## Task details:
After finding the line with "This screenshot has width=2576, height=1354." in the entries below, retype exactly each line from there through the line with "Given: Click the theme/skin t-shirt icon", including that final line.

## Given records:
########################################

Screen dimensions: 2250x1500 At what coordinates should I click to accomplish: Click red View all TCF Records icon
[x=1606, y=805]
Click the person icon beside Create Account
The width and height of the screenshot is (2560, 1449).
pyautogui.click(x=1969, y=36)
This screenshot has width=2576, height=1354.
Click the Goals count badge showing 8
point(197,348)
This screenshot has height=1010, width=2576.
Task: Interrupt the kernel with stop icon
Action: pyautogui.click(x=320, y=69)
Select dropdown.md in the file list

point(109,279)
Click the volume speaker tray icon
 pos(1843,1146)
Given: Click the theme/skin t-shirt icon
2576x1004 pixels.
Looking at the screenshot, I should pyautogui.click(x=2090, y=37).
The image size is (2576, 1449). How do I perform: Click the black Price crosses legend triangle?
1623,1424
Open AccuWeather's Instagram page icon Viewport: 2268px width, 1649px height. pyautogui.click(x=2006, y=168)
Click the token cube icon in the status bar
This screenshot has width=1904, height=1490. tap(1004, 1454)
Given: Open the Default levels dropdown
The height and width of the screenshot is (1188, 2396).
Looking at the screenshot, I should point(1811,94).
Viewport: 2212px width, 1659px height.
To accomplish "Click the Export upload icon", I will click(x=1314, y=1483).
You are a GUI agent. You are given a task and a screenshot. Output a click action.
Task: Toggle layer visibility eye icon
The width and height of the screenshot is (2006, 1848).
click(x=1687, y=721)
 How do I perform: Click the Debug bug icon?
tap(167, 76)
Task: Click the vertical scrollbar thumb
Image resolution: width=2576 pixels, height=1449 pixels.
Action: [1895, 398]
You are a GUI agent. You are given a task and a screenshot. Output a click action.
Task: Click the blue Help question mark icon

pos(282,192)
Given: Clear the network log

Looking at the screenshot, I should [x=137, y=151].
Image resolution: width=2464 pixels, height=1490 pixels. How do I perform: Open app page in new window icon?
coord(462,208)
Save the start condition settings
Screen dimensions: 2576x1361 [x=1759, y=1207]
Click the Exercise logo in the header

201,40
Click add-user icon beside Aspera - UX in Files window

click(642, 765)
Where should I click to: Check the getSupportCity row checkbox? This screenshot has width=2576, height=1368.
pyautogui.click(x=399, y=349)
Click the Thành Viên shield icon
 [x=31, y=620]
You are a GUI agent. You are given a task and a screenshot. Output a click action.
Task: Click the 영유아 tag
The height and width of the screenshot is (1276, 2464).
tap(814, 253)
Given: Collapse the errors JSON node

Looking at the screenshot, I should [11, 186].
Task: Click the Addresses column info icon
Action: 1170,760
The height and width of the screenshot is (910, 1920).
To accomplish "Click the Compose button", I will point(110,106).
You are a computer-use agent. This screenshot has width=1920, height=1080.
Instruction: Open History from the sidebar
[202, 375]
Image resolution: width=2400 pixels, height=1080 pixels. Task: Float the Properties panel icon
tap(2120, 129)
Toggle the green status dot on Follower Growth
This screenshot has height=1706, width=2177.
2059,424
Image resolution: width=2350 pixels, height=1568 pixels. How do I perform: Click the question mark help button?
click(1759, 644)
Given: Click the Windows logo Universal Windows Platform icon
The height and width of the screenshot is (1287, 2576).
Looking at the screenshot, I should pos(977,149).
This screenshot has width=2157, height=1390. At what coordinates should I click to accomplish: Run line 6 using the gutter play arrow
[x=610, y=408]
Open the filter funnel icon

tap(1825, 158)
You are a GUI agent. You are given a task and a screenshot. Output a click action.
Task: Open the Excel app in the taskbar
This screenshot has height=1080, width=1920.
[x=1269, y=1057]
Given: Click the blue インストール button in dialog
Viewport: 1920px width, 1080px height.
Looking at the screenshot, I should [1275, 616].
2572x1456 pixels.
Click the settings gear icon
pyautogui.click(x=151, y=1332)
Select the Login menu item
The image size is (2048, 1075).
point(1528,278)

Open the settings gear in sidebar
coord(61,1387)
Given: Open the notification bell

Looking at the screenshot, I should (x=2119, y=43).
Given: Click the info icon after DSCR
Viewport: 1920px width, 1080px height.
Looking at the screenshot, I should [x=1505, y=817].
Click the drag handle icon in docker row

########################################

## Task solution:
This screenshot has width=2576, height=1354.
Click the Goals count badge showing 8
point(197,348)
This screenshot has height=1010, width=2576.
Task: Interrupt the kernel with stop icon
Action: pyautogui.click(x=320, y=69)
Select dropdown.md in the file list

point(109,279)
Click the volume speaker tray icon
 pos(1843,1146)
Given: Click the theme/skin t-shirt icon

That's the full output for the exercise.